Case Rep Med. 2019 ;2019:4601304. Epub 2019 Jun 25. PMID: 31341481
Brian M Fung
Statin-associated necrotizing autoimmune myositis (NAM) is an autoimmune condition characterized by severe acute-onset proximal muscle weakness, a very high creatinine kinase (CK) level, and prominent myofiber necrosis and minimal lymphocytic infiltration on muscle biopsy. Unlike self-limited statin myopathy, this condition usually requires aggressive immunomodulation therapy to assist recovery and prevent future disability. In this case report, we present a patient who developed progressive muscle weakness after taking atorvastatin for one year. At initial presentation, her CK level was 28,000 U/L. She was diagnosed with statin-associated NAM and started on high-dose intravenous solumedrol, mycophenolate, and intravenous immunoglobulin (IVIG) therapy.

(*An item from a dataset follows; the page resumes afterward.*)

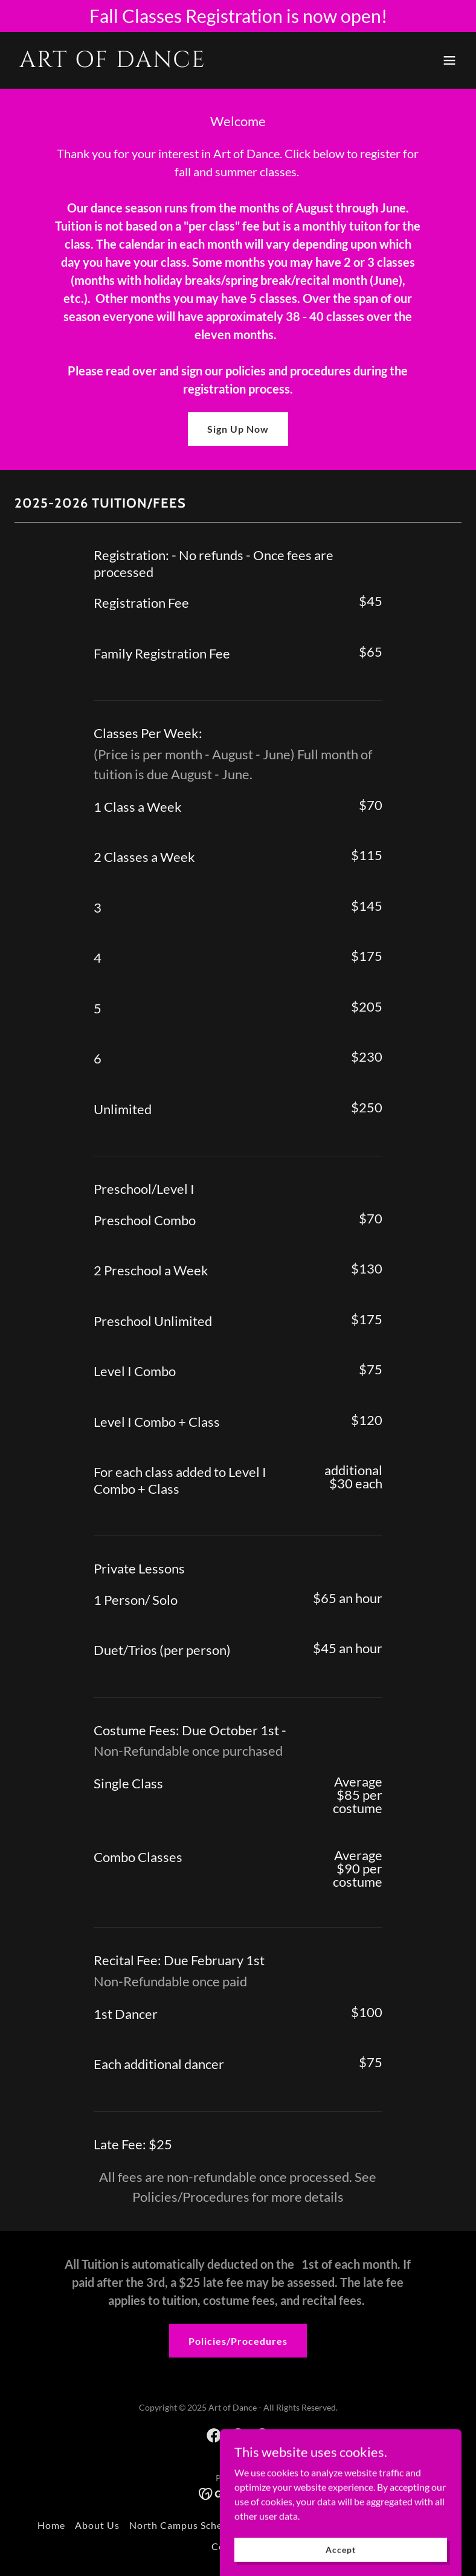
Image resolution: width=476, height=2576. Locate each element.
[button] (449, 60)
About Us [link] (97, 2525)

However, she subsequently developed acute bilateral vision loss and right side hemineglect; she was diagnosed with posterior reversibleencephalopathy syndrome (PRES), thought to be a possible delayed adverse reaction to IVIG. IVIG was discontinued, and the patient was treated with supportive therapy. At six-month follow-up, she had significant improvement in muscle strength and vision.